* EXERCISE BRIEF
Wherever the string "Formación" appears in the records, return the line that holds it.

* MATERIAL FOR THIS TASK
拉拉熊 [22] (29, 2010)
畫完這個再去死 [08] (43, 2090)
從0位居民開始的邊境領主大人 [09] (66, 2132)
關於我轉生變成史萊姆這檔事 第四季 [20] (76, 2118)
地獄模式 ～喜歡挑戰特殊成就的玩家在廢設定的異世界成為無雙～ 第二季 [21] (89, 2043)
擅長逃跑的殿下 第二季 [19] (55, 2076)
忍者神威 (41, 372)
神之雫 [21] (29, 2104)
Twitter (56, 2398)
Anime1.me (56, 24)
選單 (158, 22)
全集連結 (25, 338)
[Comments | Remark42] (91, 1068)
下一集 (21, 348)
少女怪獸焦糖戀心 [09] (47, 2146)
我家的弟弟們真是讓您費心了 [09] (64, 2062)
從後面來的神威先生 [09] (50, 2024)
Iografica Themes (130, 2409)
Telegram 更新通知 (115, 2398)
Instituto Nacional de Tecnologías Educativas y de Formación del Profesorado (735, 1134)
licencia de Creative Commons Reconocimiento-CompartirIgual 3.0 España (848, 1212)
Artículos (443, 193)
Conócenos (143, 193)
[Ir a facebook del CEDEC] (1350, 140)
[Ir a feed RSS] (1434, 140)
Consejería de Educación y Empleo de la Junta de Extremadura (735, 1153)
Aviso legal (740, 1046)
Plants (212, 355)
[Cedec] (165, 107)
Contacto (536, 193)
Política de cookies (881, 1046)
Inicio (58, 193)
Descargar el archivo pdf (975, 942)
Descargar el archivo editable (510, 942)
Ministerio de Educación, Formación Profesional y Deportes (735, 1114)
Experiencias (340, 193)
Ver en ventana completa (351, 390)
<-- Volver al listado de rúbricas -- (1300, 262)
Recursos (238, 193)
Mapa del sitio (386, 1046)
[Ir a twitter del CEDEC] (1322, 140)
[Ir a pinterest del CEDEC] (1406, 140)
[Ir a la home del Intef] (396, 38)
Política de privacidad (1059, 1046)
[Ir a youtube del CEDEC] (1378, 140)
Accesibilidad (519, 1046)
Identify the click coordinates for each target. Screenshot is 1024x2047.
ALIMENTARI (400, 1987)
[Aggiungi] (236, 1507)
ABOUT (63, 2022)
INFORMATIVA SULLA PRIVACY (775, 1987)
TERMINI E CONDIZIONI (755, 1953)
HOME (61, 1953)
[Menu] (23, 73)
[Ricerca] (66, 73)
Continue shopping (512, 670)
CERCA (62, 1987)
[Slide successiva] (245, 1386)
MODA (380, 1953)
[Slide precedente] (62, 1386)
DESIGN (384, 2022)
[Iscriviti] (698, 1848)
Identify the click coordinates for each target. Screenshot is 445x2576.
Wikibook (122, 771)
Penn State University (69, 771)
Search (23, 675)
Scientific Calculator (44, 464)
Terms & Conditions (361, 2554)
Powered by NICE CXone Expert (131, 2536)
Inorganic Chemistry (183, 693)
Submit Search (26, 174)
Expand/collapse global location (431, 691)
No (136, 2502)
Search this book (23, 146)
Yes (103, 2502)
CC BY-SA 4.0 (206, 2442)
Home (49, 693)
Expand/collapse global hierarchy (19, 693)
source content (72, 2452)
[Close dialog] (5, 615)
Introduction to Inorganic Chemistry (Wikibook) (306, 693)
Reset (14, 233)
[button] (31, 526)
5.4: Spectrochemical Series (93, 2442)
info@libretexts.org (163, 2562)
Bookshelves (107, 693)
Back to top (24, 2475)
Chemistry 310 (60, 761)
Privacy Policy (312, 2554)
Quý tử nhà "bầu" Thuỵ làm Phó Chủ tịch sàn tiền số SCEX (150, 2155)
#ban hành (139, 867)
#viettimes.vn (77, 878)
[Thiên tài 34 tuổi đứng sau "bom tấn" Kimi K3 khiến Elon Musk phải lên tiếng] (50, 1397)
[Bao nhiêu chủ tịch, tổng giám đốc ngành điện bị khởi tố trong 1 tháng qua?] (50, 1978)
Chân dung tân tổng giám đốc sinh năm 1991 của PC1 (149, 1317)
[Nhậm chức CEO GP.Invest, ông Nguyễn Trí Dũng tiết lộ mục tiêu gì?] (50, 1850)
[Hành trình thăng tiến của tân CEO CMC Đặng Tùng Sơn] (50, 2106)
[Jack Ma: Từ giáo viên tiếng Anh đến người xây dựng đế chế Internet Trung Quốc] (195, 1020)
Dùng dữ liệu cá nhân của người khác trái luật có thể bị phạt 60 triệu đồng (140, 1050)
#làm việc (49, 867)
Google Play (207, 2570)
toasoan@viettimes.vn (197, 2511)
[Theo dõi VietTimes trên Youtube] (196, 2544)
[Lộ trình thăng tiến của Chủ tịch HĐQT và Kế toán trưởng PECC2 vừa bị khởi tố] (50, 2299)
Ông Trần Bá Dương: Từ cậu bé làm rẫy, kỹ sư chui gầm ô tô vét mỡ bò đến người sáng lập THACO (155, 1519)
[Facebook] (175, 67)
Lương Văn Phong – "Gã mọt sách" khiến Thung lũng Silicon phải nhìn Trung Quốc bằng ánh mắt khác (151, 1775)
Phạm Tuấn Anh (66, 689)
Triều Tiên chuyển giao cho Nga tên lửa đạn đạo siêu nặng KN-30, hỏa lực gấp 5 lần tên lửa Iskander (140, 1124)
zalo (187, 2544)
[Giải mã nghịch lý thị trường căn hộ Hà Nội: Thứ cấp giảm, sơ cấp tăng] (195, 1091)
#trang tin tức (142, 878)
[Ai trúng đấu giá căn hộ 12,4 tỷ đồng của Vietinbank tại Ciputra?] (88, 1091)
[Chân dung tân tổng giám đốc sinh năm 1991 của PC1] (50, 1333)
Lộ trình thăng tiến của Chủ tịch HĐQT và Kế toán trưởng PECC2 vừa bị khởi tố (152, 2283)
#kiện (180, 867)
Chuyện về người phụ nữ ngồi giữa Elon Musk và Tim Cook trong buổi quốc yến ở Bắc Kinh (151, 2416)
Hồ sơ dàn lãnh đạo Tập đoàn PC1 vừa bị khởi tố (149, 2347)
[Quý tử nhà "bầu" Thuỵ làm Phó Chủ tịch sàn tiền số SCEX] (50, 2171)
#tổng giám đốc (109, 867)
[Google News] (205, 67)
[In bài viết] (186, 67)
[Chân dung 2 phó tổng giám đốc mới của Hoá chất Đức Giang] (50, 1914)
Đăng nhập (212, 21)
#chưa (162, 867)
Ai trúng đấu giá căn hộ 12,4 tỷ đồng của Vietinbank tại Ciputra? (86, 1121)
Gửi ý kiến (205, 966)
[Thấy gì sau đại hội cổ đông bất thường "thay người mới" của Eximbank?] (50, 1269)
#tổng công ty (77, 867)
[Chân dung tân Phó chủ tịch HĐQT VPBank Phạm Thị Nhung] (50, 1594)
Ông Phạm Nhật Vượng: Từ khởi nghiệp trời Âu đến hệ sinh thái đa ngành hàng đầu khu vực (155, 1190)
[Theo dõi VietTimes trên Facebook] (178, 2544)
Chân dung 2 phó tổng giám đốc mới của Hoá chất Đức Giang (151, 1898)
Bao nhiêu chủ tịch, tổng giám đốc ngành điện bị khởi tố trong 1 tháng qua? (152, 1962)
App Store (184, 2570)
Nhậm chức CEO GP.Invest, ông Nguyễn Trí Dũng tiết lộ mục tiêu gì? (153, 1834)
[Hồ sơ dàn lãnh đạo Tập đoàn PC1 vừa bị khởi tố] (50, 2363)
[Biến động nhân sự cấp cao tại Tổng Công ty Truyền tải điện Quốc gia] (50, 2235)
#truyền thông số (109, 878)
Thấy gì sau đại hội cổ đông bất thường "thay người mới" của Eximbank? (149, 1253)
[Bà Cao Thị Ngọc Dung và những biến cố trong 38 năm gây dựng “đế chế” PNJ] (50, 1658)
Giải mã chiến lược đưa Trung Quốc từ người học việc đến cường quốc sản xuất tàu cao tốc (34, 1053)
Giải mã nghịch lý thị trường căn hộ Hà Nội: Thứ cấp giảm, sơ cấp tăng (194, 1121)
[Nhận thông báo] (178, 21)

* RESULT
Instituto Nacional de Tecnologías Educativas y de Formación del Profesorado (735, 1134)
Ministerio de Educación, Formación Profesional y Deportes (735, 1114)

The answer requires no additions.